For Ronan, it’s never the same.  The first time I rewrote it, I started over completely from scratch.  And I mean I changed the world, the characters, and the plot.  Irizedd was still a thing, as were dragons, but Ronan got a complete overhaul, and the conflict shifted.  The second time, I worked off of the previous draft, but still wrote a new one.  I kept most of it intact, but changed a few plot points around, adjusted the language to where I was then in my writing, and fixed a few errors.  The third time, I really only edited basic things.  The fourth time, I started over again, and didn’t even refer back to any of the previous drafts.  The next time (the fifth time, good grief), I’ll be doing this again, but like before, it will be a complete overhaul.  The plot is way different, and the whole story itself is going to be reshaped.  I’m very excited.

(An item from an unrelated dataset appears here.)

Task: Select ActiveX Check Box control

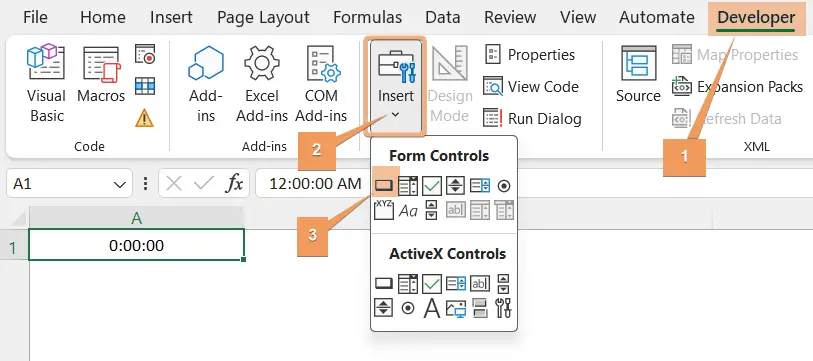Action: [431, 283]
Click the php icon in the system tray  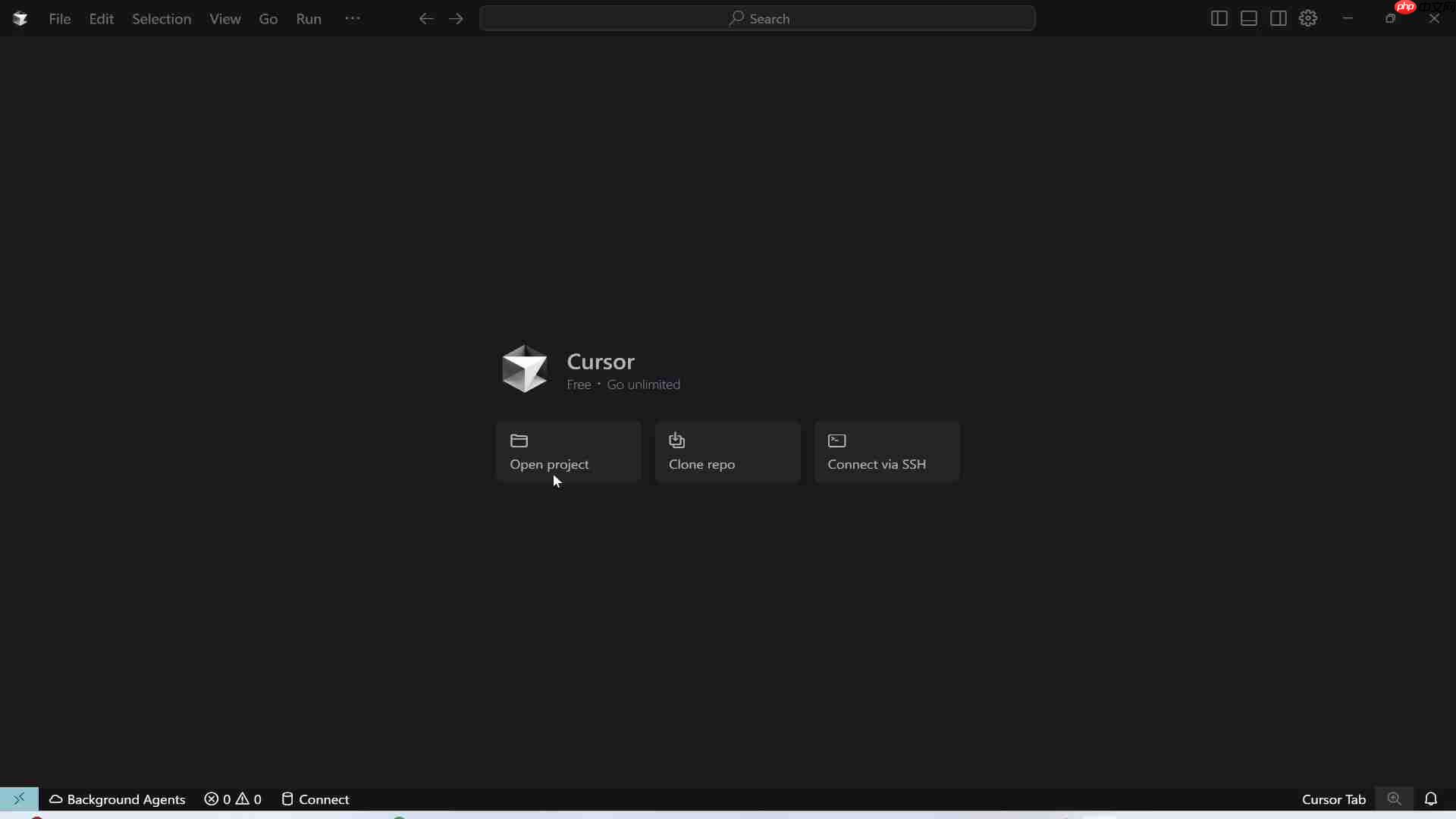(x=1404, y=8)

And then there’s Alex.  His is one of my favorite kinds of second drafts.  Almost everything will stay the same, but I’ll be adding a lot to it.  There were several issues that I needed to address, things that weren’t fleshed out enough, and characters that needed more support.  I’ll be taking the first draft and expanding on it, making it bigger and better and way badder (shut up).

The weirdest part is, Alex’s second draft will happen before Pen boys’s does.  Whenever I finish a novel, and after very, very minor edits have been done (by minor, I mean really just reading it a second time and checking for grammatical errors), I usually don’t want to play in it again for a while.  Thus, I usually turn to something else.

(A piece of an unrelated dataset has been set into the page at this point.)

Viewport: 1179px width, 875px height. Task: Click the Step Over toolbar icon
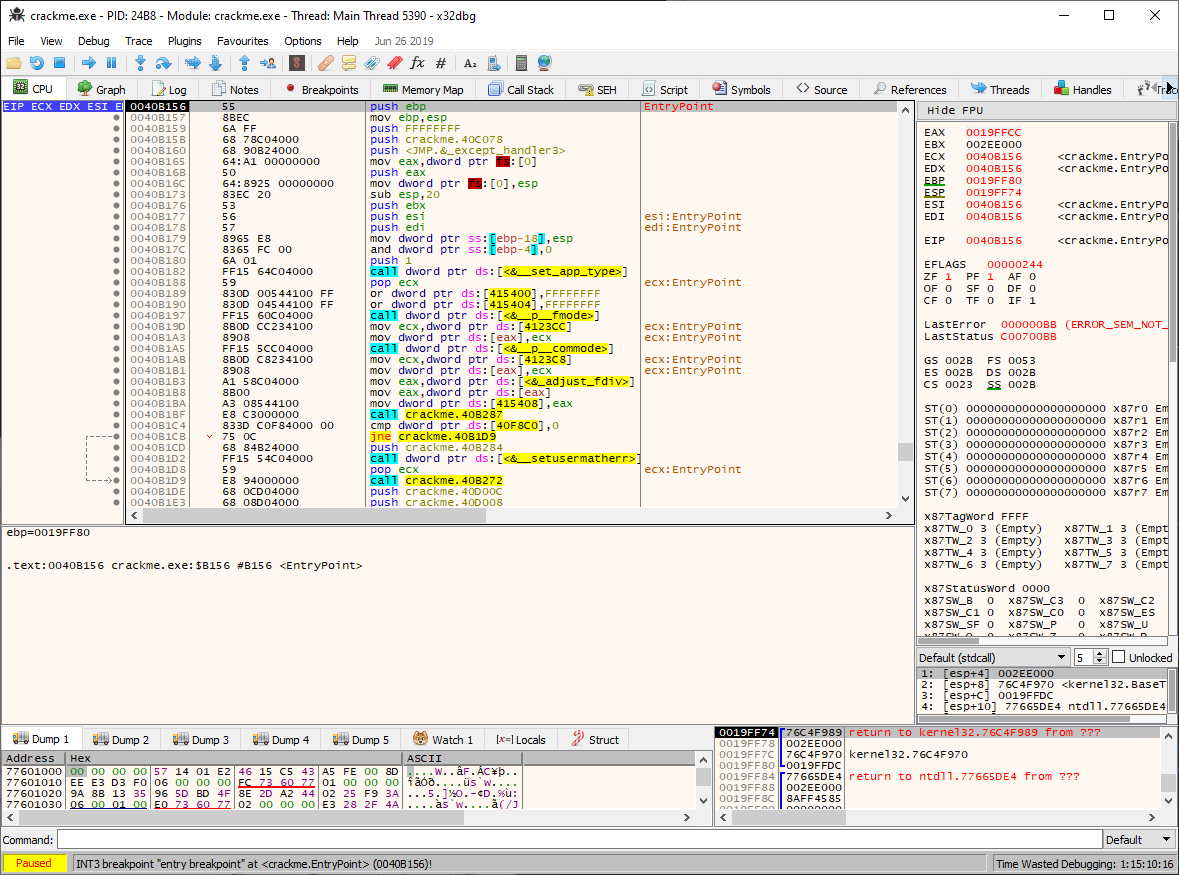(x=163, y=63)
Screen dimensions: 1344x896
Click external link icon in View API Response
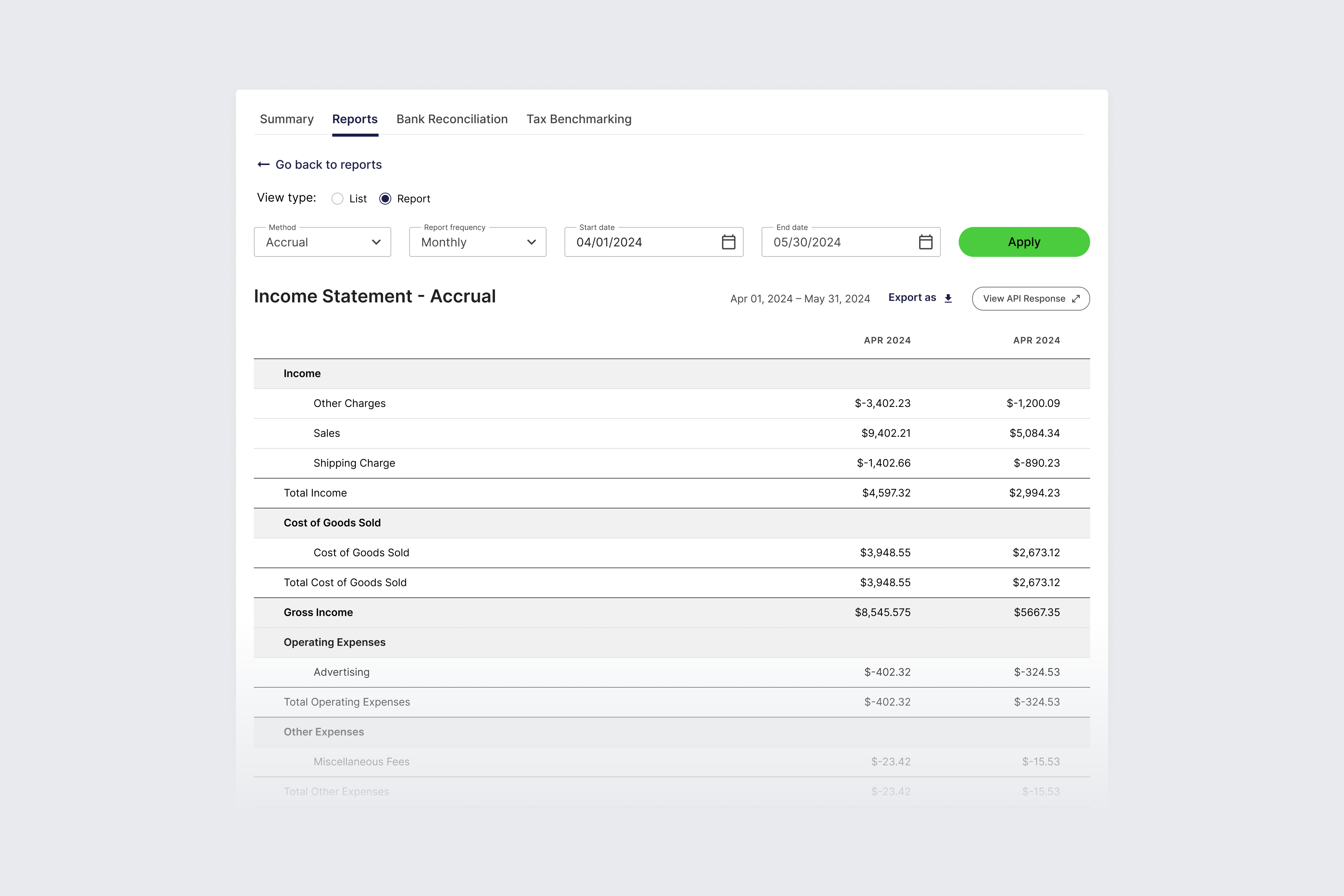[1076, 299]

So I finished Writing a Book.  What now?  Now, I’ll read a few YA novels and take my time with them.  I’ll probably reread Alex and start working on his second draft little by little.  I’ll hang out on Tumblr, watch a few movies and TV shows that I’ve been putting off, probably abandon Pinterest until the writing mood strikes me again, practica yoga more, and really just live a normal person’s life for a little bit.  At some point, I’ll actually write a post-Pen boys blog to talk about how I’m feeling about the novel as a whole.  This week, I’m hoping to write about using tarot cards while writing.  But for right now, I’m just going to relax.  I did it.  I finished it, and that’s good enough for me.